Chi di comunicazione ferisce, di comunicazione perisce. In realtà, lo spettacolo che hanno dato i partiti, un po’ tutti senza eccezione alcuna, è un qualcosa che forse non merita di essere chiamato tale. Il mettere i panni in piazza, la ricerca ossessiva di essere presenti tutti i giorni su giornali e televisione, in una competizione che sembra servire solamente a coprire le tante pochezze, ed anche molte cose inconfessabili che fanno di contorno alla formazione delle liste, hanno allargato la distanza tra quella politica, che reclama tutti i giorni la propria sacralità ed importanza, e i cittadini elettori.

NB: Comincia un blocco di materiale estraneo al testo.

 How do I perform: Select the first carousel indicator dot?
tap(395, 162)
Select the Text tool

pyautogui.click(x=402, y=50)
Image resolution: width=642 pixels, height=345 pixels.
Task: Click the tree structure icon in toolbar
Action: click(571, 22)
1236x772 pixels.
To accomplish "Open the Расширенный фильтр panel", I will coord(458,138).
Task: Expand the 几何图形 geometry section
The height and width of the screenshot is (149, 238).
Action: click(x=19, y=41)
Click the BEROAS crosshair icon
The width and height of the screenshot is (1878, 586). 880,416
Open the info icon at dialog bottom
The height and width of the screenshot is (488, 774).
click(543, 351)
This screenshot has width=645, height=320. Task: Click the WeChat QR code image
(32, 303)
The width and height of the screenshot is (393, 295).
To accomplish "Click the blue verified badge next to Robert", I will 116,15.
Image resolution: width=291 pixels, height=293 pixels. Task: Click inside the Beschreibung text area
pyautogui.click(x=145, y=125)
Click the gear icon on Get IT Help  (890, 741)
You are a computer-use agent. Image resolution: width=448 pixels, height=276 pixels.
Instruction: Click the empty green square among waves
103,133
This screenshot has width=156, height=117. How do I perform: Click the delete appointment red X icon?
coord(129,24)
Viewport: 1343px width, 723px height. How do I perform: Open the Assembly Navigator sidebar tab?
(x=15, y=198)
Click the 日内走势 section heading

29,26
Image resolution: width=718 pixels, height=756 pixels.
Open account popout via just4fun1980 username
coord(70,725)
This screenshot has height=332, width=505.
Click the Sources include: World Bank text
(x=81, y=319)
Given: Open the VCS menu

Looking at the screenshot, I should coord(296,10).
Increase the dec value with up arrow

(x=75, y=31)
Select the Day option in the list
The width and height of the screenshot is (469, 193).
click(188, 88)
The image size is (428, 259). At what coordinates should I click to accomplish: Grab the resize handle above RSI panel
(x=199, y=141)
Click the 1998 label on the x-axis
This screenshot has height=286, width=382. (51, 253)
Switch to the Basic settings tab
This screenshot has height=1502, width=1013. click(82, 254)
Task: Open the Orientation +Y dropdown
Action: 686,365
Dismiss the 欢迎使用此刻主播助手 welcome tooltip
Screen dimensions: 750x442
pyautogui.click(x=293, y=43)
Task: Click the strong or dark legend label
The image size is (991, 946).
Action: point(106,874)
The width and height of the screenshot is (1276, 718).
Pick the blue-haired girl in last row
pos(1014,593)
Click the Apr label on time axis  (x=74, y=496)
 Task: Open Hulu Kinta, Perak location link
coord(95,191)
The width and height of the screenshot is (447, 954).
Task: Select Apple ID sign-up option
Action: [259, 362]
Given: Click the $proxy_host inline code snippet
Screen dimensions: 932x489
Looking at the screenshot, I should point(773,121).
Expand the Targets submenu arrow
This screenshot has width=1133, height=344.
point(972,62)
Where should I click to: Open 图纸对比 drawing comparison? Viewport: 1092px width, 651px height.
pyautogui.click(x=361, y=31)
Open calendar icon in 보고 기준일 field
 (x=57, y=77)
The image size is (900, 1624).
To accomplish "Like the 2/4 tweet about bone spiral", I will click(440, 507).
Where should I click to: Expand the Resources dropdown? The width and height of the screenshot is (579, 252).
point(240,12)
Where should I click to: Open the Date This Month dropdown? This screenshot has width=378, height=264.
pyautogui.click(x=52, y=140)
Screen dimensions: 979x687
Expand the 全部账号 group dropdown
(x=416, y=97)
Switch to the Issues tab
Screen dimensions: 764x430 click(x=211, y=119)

Un tempo era inevitabile che la formazione delle liste elettorali richiamasse attenzione, provocasse frizioni e, persino, scontri. In particolare per ciò che riguardava le rappresentanze locali. Non sono mai mancate le polemiche; ad esempio, in quei territori che venivano privati di una voce e pagano per salvaguardare equilibri nazionali. Ma oggi siamo arrivati a situazioni paradossali in grado di rivelare tutto il “mercanteggiamento” diretto alla ricerca di equilibri che sappiamo già non reggeranno che poche ore, non appena si apriranno le urne e vedremo chi saranno gli eletti. Insieme, si è perso il pudore, il senso del decoro e il rispetto per quella cosa pubblica che dovrebbe trovare nelle elezioni uno dei punti più alti nel metodo e nella sostanza.

Oggi si lamentano morti e feriti. Inevitabili ed attesi per due ordini di motivi. Il primo, è quella riduzione del numero dei parlamentari che si rivela stretto, se non strettissimo, per gli stessi che l’hanno voluto e ne pagano le conseguenze. Con l’aggravante che quella riduzione, venuta a mancare una necessaria e conseguente legge elettorale, aggraverà il già avvertito problema della rappresentanza dei territori e della funzionalità delle due Camere. Il secondo, è discendente dal ripetersi dell’antagonismo bipolare che porta inevitabilmente a far scegliere le candidature non in relazione al legame esistente con il corpo elettorale, bensì con la ricerca esclusiva dell’intesa verticistica tra le parti in causa assemblate al di fuori di ogni logica politica

Centrodestra e centrosinistra offrono l’immagine di un’accozzaglia di sommatorie di interessi e di posizioni ignorando completamente l’esperienza largamente unitaria vissuta attorno al Governo Draghi e al carico di responsabilità dai più assunta con il sostegno espresso per un anno e mezzo di continuità governativa. Niente è più mancante del senso della coerenza e della serietà tra i tanti che ci tengono a presentarsi come dei leader.  Uno dei tanti termini assorbiti dall’inglese facendogli spesso perdere la valenza originaria. Del resto, guardiamo il loro comportamento concreto anche in questa occasione: quasi tutti si candidano in un collegio, ma preoccupandosi di dotarsi di tre, quattro paracadute con altrettante candidature sicure in altri collegi proporzionali. Capitani coraggiosi o “patacche”, come dicono in Romagna?

Prendiamo atto che i problemi del Paese non sono affatto in cima alla loro agenda. E’ l’unica conclusione cui si può giungere dopo aver assistito allo spettacolo indecoroso sulla formazione delle liste, in aggiunta a tutto quello che abbiamo visto prima. Sappiamo già che, da una parte, ascolteremo promesse che non potranno essere mantenute; dall’altra, vedremo gli equilibrismi tesi a tenere insieme cose che non possono affatto stare insieme.

Andremo al voto in un’Italia trasformata in una grande, enorme Siena dove si fa parte di una contrada a vita e  viene costantemente chiesto un perenne atto di fede. Peccato che le cose del mondo non funzionino in questo modo. Ce ne accorgeremo dopo il 26 di settembre quando, purtroppo, si aprirà una pagina nuova, ma resterà un grande odore di stantio di una Politica che non è in grado di auto rigenerazione.